Australian Duty Free Association presses to increase liquor allowance to New Zealand level

Australian Duty Free Association President Richard Goodman: “We’re a business that’s starved of our oxygen”

AUSTRALIA. As prospects of a ‘travel bubble’ between Australia and New Zealand grow, the Australian Duty Free Association is lobbying hard to raise the Australian liquor allowance to that of its trans-Tasman neighbour.

The New Zealand limit is three bottles of 1.125 litre spirits plus either six bottles of wine or 12 cans of beer. Travellers to Australia are limited to just 2.25 litres of any alcohol, equivalent to three bottles of wine or just over two 1 litre bottles of spirits.
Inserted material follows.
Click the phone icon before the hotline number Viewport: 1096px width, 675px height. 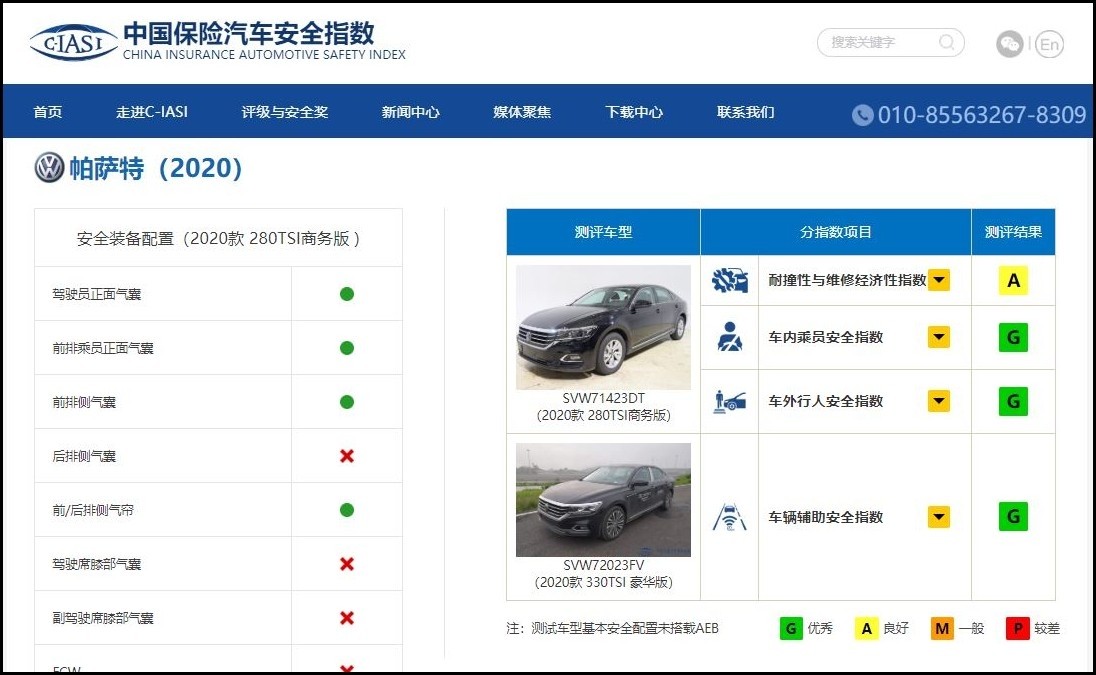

Association President Richard Goodman, who is also Managing Director of Heinemann Australia, told The Moodie Davitt Report in a phone interview today that federal government reaction had been encouraging to an initiative to help stimulate the COVID-19 crisis-devastated duty free industry and to help get thousands of employees back to work.

“We’re a business that’s starved of our oxygen, be it passengers or sales at the moment. So we’re doing everything we can; it’s incumbent on us as retailers to pivot our business model and leverage any opportunity to return to a new normal. And it will be a new normal – the old normal of 2019 passengers is a long, long way away.

“And we see the matching of New Zealand purchase limits with Australia as a logical level playing field and a logical change to make. The Australian wine industry is enormous. It’s double that of New Zealand at A$3.5 billion compared to New Zealand’s NZ$1.83 billion. So we’ve got a lot of suppliers – be they craft spirits or wine companies – who really want to get back up and running and they rely on us. For some of them, 15-18% of their business is in travel retail. There’s no logical reason why the government shouldn’t support this.”

Goodman emphasised that the proposal was not a Heinemann initiative but a unified industry effort. “This is the initiative of the consolidated operators in Australia. It’s an Australian Duty Free Association initiative. And I’m proud to be working with such amazing leaders that exist across the different retailers that exist in Australia.

Asked about progress, he said: “We’ve been working on this topic for nearly eight months. And we’ve had a lot of meaningful discussions since January of this year, even before Coronavirus. We have written to the Prime Minister Scott Morrison and we’ve had some constructive dialogue with the Ministers associated with the legislation change – which borders across tourism and trade, home affairs, Treasury and taxation, so it’s challenging when there’s not one legislation that’s owned by a single Minister. But we know this is a great idea and we know it’s going to help Australian businesses.”

Asked if the travel bubble (meaning bi-lateral travel between two countries that consider each other safe) was likely to be implemented, Goodman said: “We are two countries that are in a very similar position in terms of the stemming of the Coronavirus… so I don’t think we’re far away. We rely on each other economically from a tourism perspective. A lot of Australians want to go to New Zealand and ski, for example. So it’s got a lot of legs and a lot of traction between the two countries. I definitely think it will happen.”